Obama backs Vietnam in South China Sea dispute with Beijing

In a speech in Hanoi, US president does not refer to China by name but says ‘big nations should not bully smaller ones’

Barack Obama has said Washington supports Vietnam’s territorial claims against Beijing in the South China Sea and promised it greater access to security equipment.

“In the South China Sea, the US is not a claimant in current disputes, but we will stand with our partners in upholding key principles like freedom of navigation,” the US president said in a speech in Hanoi.

“Vietnam will have greater access to the equipment you need to improve your security,” he said. “Nations are sovereign and no matter how large or small a nation may be, its territory should be respected.”

Obama did not mention China by name but added: “Big nations should not bully smaller ones.”

The comments came a day after the US lifted a decades-old arms embargo on Vietnam.

Obama is the third American president to visit Vietnam since the end of the war in 1975. His three-day trip has been seen as an attempt to bolster Vietnam’s capacity to deal with China’s claims in the South China Sea.

China has built military installations, including runways and missile launchers, on reclaimed islands, often in areas also claimed by Vietnam, Taiwan, Malaysia, Brunei, the Philippines and Japan.

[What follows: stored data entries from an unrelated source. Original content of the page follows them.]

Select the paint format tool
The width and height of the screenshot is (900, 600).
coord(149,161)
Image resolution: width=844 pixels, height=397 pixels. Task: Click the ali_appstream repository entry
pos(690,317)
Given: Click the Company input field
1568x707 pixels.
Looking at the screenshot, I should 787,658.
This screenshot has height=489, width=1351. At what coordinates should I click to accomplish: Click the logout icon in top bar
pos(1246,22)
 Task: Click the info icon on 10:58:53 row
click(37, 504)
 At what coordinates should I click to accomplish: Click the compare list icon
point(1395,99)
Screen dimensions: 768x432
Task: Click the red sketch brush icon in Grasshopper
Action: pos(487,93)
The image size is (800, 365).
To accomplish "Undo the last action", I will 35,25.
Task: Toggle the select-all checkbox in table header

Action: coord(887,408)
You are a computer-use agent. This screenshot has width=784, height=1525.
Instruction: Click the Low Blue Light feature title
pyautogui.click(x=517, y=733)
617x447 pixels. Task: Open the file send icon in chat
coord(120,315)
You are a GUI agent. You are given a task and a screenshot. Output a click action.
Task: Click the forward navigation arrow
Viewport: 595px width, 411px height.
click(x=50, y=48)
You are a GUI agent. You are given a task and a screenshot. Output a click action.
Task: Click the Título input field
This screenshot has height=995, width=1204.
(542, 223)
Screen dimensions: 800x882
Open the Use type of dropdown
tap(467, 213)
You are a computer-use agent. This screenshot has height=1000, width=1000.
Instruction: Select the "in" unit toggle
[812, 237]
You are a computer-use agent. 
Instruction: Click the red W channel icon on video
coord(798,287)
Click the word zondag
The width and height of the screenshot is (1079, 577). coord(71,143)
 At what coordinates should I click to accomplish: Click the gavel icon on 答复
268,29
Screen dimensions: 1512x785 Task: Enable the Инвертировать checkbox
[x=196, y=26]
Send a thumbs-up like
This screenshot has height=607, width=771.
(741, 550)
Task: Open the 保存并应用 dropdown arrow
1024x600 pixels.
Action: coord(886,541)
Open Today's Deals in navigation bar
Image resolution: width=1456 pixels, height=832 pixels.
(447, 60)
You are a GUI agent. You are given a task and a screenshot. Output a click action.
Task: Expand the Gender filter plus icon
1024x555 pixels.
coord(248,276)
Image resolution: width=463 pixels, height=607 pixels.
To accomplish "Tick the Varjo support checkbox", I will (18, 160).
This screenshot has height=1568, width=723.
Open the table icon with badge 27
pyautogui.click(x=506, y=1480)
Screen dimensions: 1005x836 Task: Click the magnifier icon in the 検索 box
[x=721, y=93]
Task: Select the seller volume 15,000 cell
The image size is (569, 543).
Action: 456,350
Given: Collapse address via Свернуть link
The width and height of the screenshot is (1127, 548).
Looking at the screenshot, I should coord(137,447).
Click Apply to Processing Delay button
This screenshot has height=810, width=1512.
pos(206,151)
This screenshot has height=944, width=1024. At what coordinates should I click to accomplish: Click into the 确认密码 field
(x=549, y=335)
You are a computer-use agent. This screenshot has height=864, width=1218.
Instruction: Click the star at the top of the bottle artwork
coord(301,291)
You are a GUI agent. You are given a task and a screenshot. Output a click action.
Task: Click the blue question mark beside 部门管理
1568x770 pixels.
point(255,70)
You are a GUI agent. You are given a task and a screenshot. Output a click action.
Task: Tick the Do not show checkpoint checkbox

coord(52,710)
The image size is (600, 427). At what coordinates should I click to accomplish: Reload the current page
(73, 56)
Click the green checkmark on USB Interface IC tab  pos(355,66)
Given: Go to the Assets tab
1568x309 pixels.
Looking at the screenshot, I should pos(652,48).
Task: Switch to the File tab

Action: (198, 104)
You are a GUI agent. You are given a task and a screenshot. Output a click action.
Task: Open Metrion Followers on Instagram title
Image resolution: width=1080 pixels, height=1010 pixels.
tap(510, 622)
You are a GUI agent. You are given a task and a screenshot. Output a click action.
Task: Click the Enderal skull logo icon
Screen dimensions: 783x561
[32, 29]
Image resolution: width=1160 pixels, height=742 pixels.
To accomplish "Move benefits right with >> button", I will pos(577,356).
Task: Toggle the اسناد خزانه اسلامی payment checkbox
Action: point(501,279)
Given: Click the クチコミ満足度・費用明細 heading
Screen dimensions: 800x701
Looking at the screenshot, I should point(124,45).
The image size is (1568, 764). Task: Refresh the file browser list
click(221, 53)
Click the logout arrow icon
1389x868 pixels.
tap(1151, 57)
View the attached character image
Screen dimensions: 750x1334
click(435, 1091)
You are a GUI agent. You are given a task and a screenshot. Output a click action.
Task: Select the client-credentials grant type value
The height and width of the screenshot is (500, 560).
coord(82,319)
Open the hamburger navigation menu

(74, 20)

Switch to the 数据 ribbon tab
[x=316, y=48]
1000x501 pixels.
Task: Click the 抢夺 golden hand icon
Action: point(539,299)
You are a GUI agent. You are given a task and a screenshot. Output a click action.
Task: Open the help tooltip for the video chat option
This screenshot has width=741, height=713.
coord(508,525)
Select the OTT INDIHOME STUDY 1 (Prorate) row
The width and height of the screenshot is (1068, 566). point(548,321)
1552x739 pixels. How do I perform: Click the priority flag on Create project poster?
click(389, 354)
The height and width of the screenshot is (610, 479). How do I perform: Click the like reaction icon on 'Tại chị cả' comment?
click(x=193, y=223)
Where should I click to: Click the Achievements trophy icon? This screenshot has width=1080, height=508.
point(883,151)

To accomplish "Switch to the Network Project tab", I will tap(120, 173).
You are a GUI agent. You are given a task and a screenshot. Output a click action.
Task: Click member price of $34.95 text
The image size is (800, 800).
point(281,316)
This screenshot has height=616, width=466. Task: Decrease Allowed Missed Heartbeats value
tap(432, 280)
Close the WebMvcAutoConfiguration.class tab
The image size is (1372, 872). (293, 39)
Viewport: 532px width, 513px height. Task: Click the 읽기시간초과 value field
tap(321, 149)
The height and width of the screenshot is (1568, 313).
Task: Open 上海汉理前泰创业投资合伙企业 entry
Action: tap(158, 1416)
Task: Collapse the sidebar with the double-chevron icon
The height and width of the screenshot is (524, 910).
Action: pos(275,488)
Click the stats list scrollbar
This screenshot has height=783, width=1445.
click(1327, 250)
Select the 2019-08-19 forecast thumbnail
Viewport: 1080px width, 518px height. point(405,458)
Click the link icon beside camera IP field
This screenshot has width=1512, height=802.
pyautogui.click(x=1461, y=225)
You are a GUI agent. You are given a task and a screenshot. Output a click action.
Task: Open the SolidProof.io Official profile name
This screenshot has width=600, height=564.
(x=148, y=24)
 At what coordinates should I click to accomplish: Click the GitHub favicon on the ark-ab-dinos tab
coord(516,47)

The South China Sea is thought to have significant oil and gas reserves and is a route for about $4.5tn (£3.2tn) in trade. Washington is nervous about Beijing’s growing assertiveness in the area.

China’s state-run Global Times said on Tuesday that the White House “is taking advantage of Vietnam to stir up more troubles in the South China Sea”.

The trip, which has also promoted the US-inspired Trans-Pacific Partnership (TPP) trade deal, has been criticised by activists and US politicians who say it backs the one-party Vietnamese state and its poor human rights record.

Human Rights Watch said lifting the embargo on lethal weapons sales had “jettisoned what remained of US leverage to improve human rights in Vietnam – and basically gotten nothing for it”.

About 100 prisoners are in jail for political reasons. In March, seven activists were sentenced by the Communist party, which has ruled since 1954, for “spreading anti-state propaganda”.

During his Tuesday speech, Obama said that he was impressed with the Vietnamese people for “raising your voices for causes that you care about” and said Vietnam’s constitution included rights to freedom of speech and the freedom of the press.

The president did meet six activists during his trip but acknowledged that several Vietnamese civil society members were prevented from seeing him. He said Washington had “significant areas of concern” about political freedom in Vietnam.

Nguyen Quang A, a prominent critic of the Vietnamese government, told Reuters he was taken by police from his home early on Tuesday so that he would be unable to meet Obama in Hanoi. He said he was forced into a car by a group of officers, driven out of the capital, and held for over five hours.

On Sunday, the BBC reporting team was told their accreditation to cover Obama’s visit had been withdrawn without reason.

On Monday, in a joint news conference with the Vietnamese president, Tran Dai Quang, Obama said “modest” human rights improvements had been made. He said any weapons sales would need to meet strict requirements “including those related to human rights”.

The president will fly to Ho Chi Minh City later on Tuesday. The city was formerly known as Saigon before it was taken over by North Vietnamese communist forces in 1975, ending the war with US-backed fighters in the south.

From Vietnam, Obama will travel to Japan for a G7 summit and a visit to Hiroshima.